May McAvoy plays a young woman named Letitia (oo-er!) who can't get ahead because her wastrel father spends all available funds on Prohibition hooch and fast living. She is engaged to Emmet Carr (Ronald Colman, dashing and handsome as ever), and the two of them have a chance of happiness together. But Emmet has a bit on the side: a manicurist named Nettie Dark(!), played by the vivacious Marie Prevost. The dialogue titles are circumspect about the precise nature of their relationship, but the eye contact and body language between Colman and Prevost make it clear that their characters are having a sexual relationship.
SPOILERS COMING. Nettie threatens to ruin Emmet's chance for happiness with Letitia by revealing her own relationship with Emmet. But then it turns out that Letitia's father has also been having it on with Nettie. (Busy girl!) Emmet and Letty end up in each other's arms; Nettie is humiliated, and there is some unconvincing assertion that Letty's father will reform.
'Tarnish' is a very dated film, largely due to the character that Marie Prevost plays: that's a reflection on the role as it's scripted, not her performance. Nettie Dark is that misogynist stereotype: a 'bad girl' who makes trouble for men, merely because she CAN. Neither Emmet Carr nor Adolph Tevis (Letty's father) is especially wealthy, so it's clear that Nettie's pursuit of them isn't gold-digging: she just seems to enjoy tempting men into destructive relationships, and then ruining them.

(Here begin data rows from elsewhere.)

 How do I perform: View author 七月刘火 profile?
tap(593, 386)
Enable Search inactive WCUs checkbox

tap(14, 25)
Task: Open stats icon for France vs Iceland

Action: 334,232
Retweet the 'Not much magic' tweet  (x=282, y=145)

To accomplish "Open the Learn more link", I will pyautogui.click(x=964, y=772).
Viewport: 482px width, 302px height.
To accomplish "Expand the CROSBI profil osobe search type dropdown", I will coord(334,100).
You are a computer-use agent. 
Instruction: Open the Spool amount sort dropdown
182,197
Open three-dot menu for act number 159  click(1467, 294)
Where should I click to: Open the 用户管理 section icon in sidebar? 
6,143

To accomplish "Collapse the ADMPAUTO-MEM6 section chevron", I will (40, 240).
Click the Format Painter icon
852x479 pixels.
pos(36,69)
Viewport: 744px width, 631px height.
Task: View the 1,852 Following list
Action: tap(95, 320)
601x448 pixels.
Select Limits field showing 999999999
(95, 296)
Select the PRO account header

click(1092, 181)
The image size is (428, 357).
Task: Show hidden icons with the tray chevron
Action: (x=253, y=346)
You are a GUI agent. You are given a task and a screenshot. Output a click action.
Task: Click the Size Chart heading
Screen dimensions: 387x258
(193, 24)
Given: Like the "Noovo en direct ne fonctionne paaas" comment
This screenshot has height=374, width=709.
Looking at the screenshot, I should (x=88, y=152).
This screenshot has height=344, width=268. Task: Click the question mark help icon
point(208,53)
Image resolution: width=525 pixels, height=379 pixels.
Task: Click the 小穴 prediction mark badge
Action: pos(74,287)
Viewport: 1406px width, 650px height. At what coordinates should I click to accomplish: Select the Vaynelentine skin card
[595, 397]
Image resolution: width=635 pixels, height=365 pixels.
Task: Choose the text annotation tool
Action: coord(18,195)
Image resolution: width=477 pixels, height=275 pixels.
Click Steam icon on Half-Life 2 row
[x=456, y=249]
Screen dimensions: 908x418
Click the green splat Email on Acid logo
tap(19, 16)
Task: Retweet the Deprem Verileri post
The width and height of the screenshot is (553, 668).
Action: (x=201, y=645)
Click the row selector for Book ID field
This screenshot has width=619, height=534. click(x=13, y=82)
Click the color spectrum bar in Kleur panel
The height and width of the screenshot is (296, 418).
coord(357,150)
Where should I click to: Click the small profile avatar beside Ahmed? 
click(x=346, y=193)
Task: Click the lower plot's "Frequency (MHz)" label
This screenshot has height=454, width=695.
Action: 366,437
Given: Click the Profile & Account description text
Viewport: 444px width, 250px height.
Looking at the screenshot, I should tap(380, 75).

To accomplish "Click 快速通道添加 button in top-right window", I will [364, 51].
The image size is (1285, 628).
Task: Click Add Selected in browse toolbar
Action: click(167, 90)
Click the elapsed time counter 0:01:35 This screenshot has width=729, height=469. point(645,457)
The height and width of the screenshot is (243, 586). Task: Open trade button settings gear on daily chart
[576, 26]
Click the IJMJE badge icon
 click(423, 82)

Matters are not helped in this movie by the bad make-up job on actor Albert Gran, who plays Letty's father Adolph. He looks like Santa's evil twin. Gran is equipped with a blatantly phony mane of snowy white hair, with bushy white eyebrows and moustache to match ... all of them equally unconvincing. He doesn't have a beard, but if he had one that matched the rest of this bad make-up job he'd be the Doppelganger of Father Christmas.
There's an amusing scene early in the film, when Nettie vamps Emmet in the hairdresser's shop where she works. Seated in the barber's chair, Colman gets a haircut and a manicure at the same time. He and Marie Prevost flirt outrageously. The humour in this scene is supplied by Harry Myers as the barber, who rolls his eyes and tries to suppress his laughter in reaction to the rather purple dialogue emerging from Colman and Prevost (courtesy of the intertitles). 'Something for the weekend, sir?'
Kay Deslys is good in a small role as a neighbour; whilst Snitz Edwards, as her husband, is his usual annoying self. I'll rate 'Tarnish' 4 out of 10.